> [Extrait]:
■ ■ ■ ■ ■ ■ ■

Réinventer le Maghreb : De la souveraineté consolidée à l’unité à reconstruite


Mohamed Assouali
Mercredi 5 Novembre 2025

Réinventer le Maghreb : De la souveraineté consolidée à l’unité à reconstruite
Trente-cinq ans après la signature du Traité de Marrakech, le rêve maghrébin semble figé dans le temps, suspendu entre nostalgie et désillusion.
Mais la décision historique du Conseil de sécurité du 31 octobre 2025, reconnaissant la pleine souveraineté du Maroc sur son Sahara et la crédibilité du plan d’autonomie pour la résolution d'un conflit qui n'a que trop duré, ouvre une nouvelle page.
Elle rappelle une vérité simple : le Maroc a tenu parole, et c’est désormais à la région tout entière de répondre à l’appel de l’histoire.
Dans un monde structuré en blocs régionaux puissants, le Maghreb n’a plus le droit d’être une idée en exil. C’est un projet politique, économique et civilisationnel à reconstruire — avec lucidité, courage et ambition collective.

■ ■ ■ ■ ■ ■ ■

> [Données]:

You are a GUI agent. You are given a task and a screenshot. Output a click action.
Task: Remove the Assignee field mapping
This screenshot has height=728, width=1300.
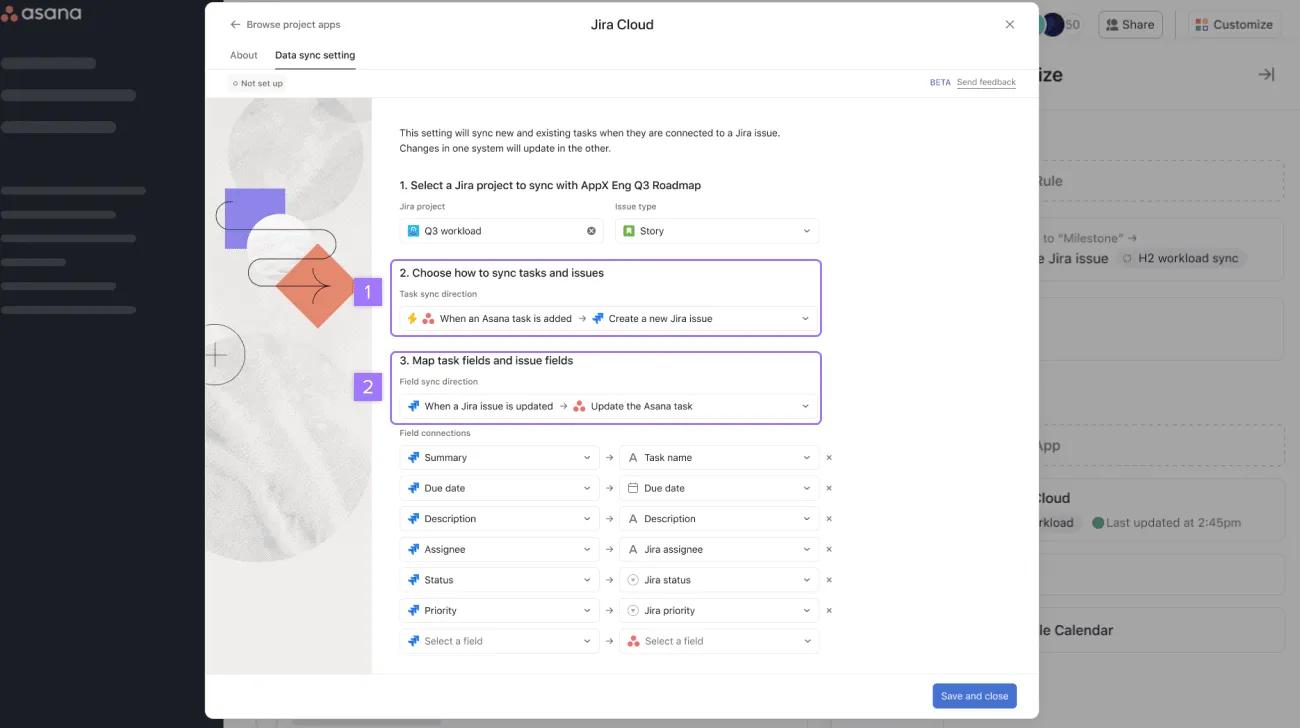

■ ■ ■ ■ ■ ■ ■

> [Consignes]:
• A. Relevez les trois qualités avec lesquelles, d'après l'extrait sur le Maghreb, le projet maghrébin doit être reconstruit.
• B. Prolongez l'extrait sur le Maghreb au-delà de sa dernière phrase, s'il vous plaît.
Cette liste provient d'une autre source que l'extrait.

> [Réponses par consigne]:
• A. lucidité, courage, ambition collective

• B.
1. Du sommet de Marrakech à la désunion maghrébine : histoire d’un projet suspendu

En février 1989, à Marrakech, cinq dirigeants — le Roi Hassan II, Chadli Bendjedid, Zine El Abidine Ben Ali, Mouammar Kadhafi et Maaouiya Ould Taya — signaient l’acte fondateur de l’Union du Maghreb arabe. Ce jour-là, SM. Hassan II déclara : « Nous ne créons pas un symbole, mais un instrument pour l’avenir de nos peuples. »
L’émotion était sincère, la promesse immense. Mais très vite, les vents de la rivalité ont soufflé plus fort que ceux de la fraternité.

Les visions nationales se sont affrontées, les leaderships se sont concurrencés, et le conflit artificiel autour du Sahara marocain est devenu le prétexte idéal à la paralysie.
Depuis la fermeture des frontières entre le Maroc et l’Algérie en 1994, le rêve d’un Maghreb uni s’est transformé en une succession de rendez-vous manqués.
Pourtant, l’esprit de Marrakech n’a pas disparu. Il sommeille.
Et la décision du Conseil de sécurité, en consacrant la souveraineté du Maroc et en reconnaissant son plan d’autonomie comme la seule base réaliste et crédible, redonne à cet esprit la légitimité d’une renaissance politique.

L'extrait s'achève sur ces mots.